■ **What is being asked**: Wherever a picture appears, leave it out, and transcribe the rest of the records exactly.

Supplied data Start Marker

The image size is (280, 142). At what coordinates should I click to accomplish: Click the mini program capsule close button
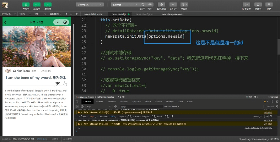[65, 22]
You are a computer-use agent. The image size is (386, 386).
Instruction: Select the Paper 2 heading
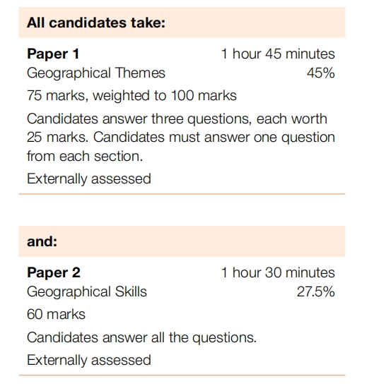click(54, 272)
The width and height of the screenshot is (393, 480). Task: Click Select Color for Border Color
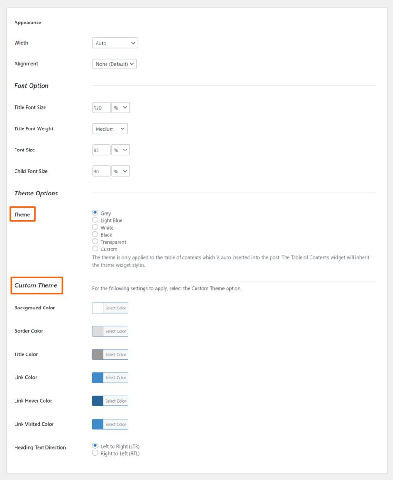click(115, 331)
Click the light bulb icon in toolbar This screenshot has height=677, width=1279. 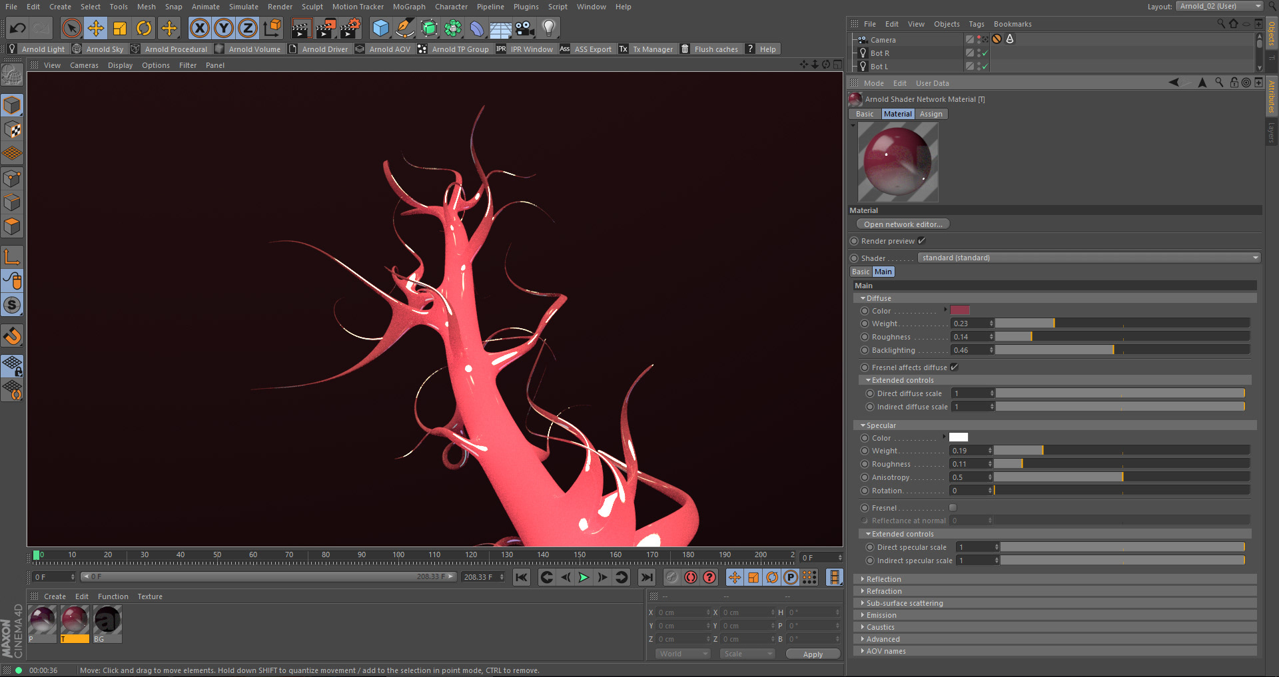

Supplied data End Marker

■ **Expected output**:
The image size is (280, 142). At what coordinates should I click to accomplish: Click the mini program capsule close button
[65, 22]
You are a computer-use agent. The image size is (386, 386).
Instruction: Select the Paper 2 heading
click(54, 272)
The width and height of the screenshot is (393, 480). Task: Click Select Color for Border Color
click(115, 331)
Click the light bulb icon in toolbar This screenshot has height=677, width=1279. 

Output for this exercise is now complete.